Read The Journeys of Bumbly Bear Page 11


  Chapter 11

  Finding a Family

  The focus for Nutmeg now shifted to finding a suitable family for her – a home where she would be accepted, where new parents would be able to accept the training and learn the skills that would be needed for the years to come as Nutmeg grew up. Our agency and others sometimes published in the San Francisco Chronicle the stories of “Children Who Wait.” While we never used the names of the children or their photographs, an artist drew portraits of appealing youngsters which often looked amazingly like our kids, though she never saw them. We tried to be honest with the readers about who the child was, told some of their bad experiences and tried to elicit some warmth and understanding we hoped would get them to call us.

  Once a call came, there was the serious and grueling job of home visits, some planned, some unexpected, to determine whether these adults and families were the right ones for our particular child. On Monday morning, I sat down with the artist, told her Nutmeg’s story, and watched as she drew an amazing likeness which would appear in Sunday’s paper. Then it was a call to her case worker to advise them that they’d see the story in the Chronicle on Monday morning.

  “Just remember we have to have a Black family,” the Social Worker responded.

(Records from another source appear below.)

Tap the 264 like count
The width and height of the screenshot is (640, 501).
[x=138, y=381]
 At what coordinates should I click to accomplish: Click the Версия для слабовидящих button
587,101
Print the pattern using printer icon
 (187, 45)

  “We’ll do our best,” I replied, “but you know, Nutmeg doesn’t really want black parents. All her foster placements since the age of three months were with white families. Given the last fiasco, she could easily set up another failure if we try that.”

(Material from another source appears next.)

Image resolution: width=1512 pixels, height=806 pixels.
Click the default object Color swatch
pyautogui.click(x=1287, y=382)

  “Can’t help it. That’s the County Social Services Policy. If a kid is one-tenth black they have to be placed in a black family,” said her case worker.

  “Yes, well, our policy is what is in the best interest of the child,” I said.

  “I know … just warning you.”

  Beyond the article that would appear in Monday morning’s Chronicle, we would put out the word to our own fost-adopt parents who would spread the word among friends that they thought might be interested in becoming fost-adopt parents for Children’s Garden. Unlike County Social Services, our agency paid our fost-adopt parents a real living wage as this was their full time work. At least one care-giving parent had to be available at home full time for our kids. In addition, the children each received their own support monies from the county in which they had resided, at least as long as they were in foster care. While county monies were supposed to cover the costs of food, clothing, school supplies and other needs of the children, it often was insufficient, and parents had to dig into their own pockets frequently.

  We’d also publish a “Call for a Special Parent” in our Monthly newsletter that went to all County Welfare and Social Service agencies across the state’s northern counties.

  Since this coming Wednesday was our monthly fost-adopt parent support meeting, I’d bring the story of Nutmeg and her need for a lifetime home to the group. Hopefully through these processes, we’d find a family willing and able to love, nurture and accept Nutmeg to adulthood and independence. Children’s Garden had been amazingly successful for nearly twenty years, and we’d seen many of our kids grow up and continue to love and support the families that had grown them. More than half had gone to college, and those that had not, had taken on vocational schools and work successfully.

  Children’s Garden was literally known as “the placement where children can grow to maturity” throughout the state and the west coast in general. We offered comprehensive evaluation of physical, emotional, social and attachment needs, and possible placement for a period of one to three years in a group treatment home. In addition we could place children in long term foster and adoption placements with continued weekly professional support for as long as the children remained and the parents needed the services of the agency. (I knew of no fost-adopt parents in the agency who ever discontinued that need. They came to count on us as valuable family members.) In this way, we were unique and thus always had a waiting list of children that West Coast county agencies wanted us to take.